## AIM OF THE TASK
Leaving out all pictures, copy the lines below exactly, from the line with "800x600 pixels. How" to the last line, both ends included.
GIVEN RECORDS below:
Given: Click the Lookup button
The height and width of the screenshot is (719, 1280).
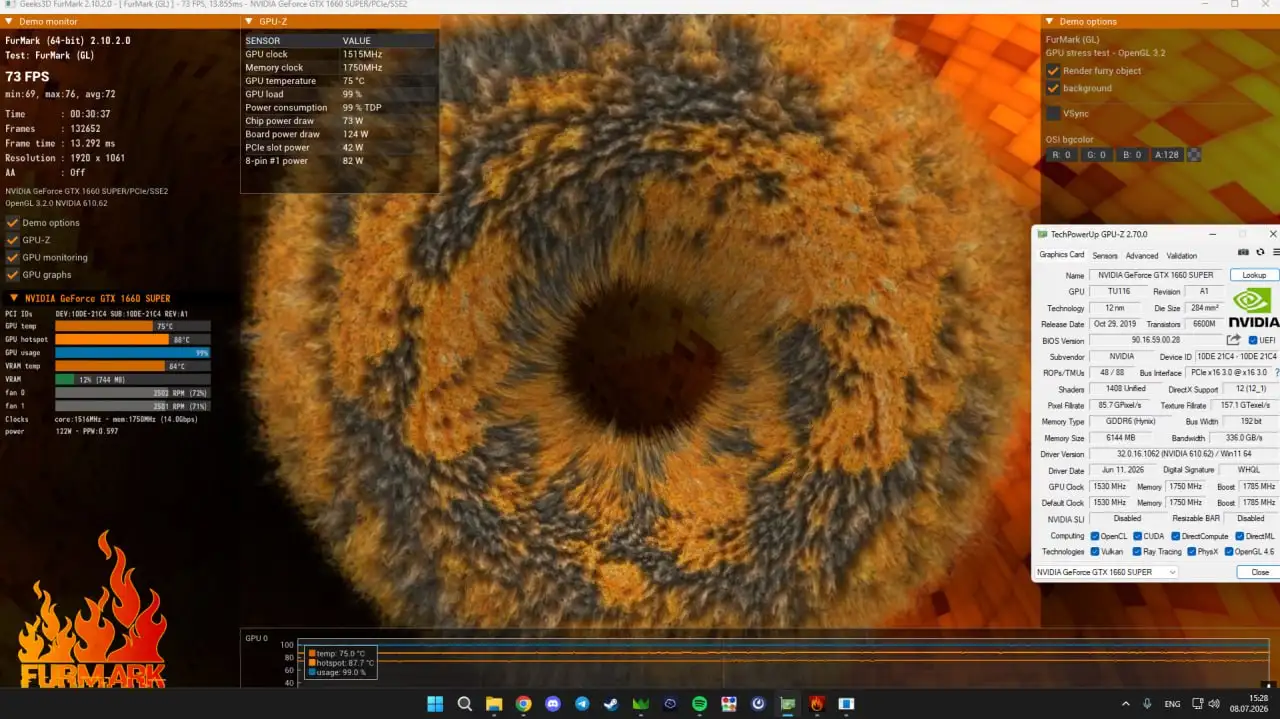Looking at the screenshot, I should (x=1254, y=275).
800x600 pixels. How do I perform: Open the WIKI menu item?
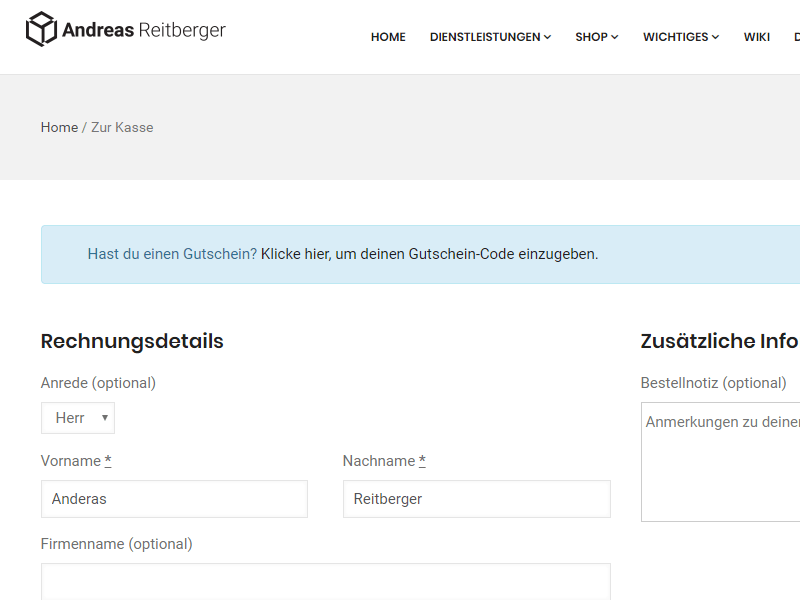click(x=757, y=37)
End of GIVEN RECORDS.
## SOLVED PROBLEM
800x600 pixels. How do I perform: Open the WIKI menu item?
click(x=757, y=37)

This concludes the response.